In this world built on tales, a starting point is Keith and Arnie, leaders of the Makah Whaling Commission.
Here in our dining room, they explain the tribe’s decision in 1999 to conduct its first traditional whale hunt in over 70 years. Keith describes traditional and social structures based on endogamous castes, in which families and social divisions take shape around occupation. They make a compelling, casual, and complicated argument for the tribe’s right to practice a traditional ritual.
Later, at the fireside, we spend two hours trying to process issues of sovereignty and empire, of a peoples’ right to pursue a tradition explicitly granted by treaty, of the complex environmental and ethical issues in whaling, of the challenging and mysterious gender roles involved in the hunt, and the emotional responses some us had to watching a video of a gray whale being harvested and later butchered.
Perhaps the thing I value most about the work of immersion and accompaniment is that it helps us work those muscles that root us to our place in the world. Not because we retreat further into our own identity but because we begin to clarify how we might live in relationship to others who aren’t like us.
The world is built on tales, and because of that we start here, at Froyo Earth near Gonzaga, on a Friday evening two weeks after our return from Neah Bay.
We’d been gone just eight days when our leader, Louis McCoy, used the group text: “I just got some pretty heavy news.

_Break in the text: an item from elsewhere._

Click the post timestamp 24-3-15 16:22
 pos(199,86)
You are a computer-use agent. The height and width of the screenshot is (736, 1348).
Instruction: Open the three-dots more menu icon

Josh Monette has been missing since 1pm yesterday. He was on the shore collecting seafood and was taken by a wave.” And the next day, “I found out this afternoon that the search for Josh was called off.”
This is not Louis’s first experience with the death of a young peer, and he’s extremely attentive to supporting people in their various modes of grief. So we are here, comparing our yogurt toppings, sharing our shallow pool of memories from our time with Josh, and writing notes of condolence to his family. It’s a truism that any young death is an assault on our future, that the loss seems compounded simply because the potential can’t be measured. Josh Monette, a once-future Makah elder, now a Makah ancestor, is a perfect case of this. The soul of a culture may be found in its language, and he was going to be the voice through which that soul spoke into the future.
As a teacher at Gonzaga for a decade, and as a father, I would be lying to you and myself if I said that Josh’s death didn’t make me reflect on the students I’ve lost here, and the losses I know will come.
If the world is built of tales, then one last starting point is here, in this kitchen where six of us talk for hours while an oven heats the living memory from our dinner.
I hear about students’ struggles to balance all the moving pieces in their lives. About the tensions of managing parental expectations, worries about their future, and the self-imposed stress that successful students often carry. About their “Zag moment” and their deepest regret and their gripes with the University and their hidden talents.
In now six years of advising Mission:Possible groups, easily 75% of my memories take place in a kitchen, with students and members of the communities they’ve served, learning what makes them work so hard, and about the passions and compassions that shape their aspirations for a better world, and these moments consistently remind of the human dimensions of our work as teachers and professional staff. We are not first teaching classes or delivering and assessing programs. We are working with people whose potential is yet unmeasured, who will see the soul of our future take flight, many of whom are finding their place in the order of things.
I am reminded of this as we laugh and pause, as we tuck-in to our chicken and potatoes. This trip is as much about learning to live intentionally in our own community as it is about serving another.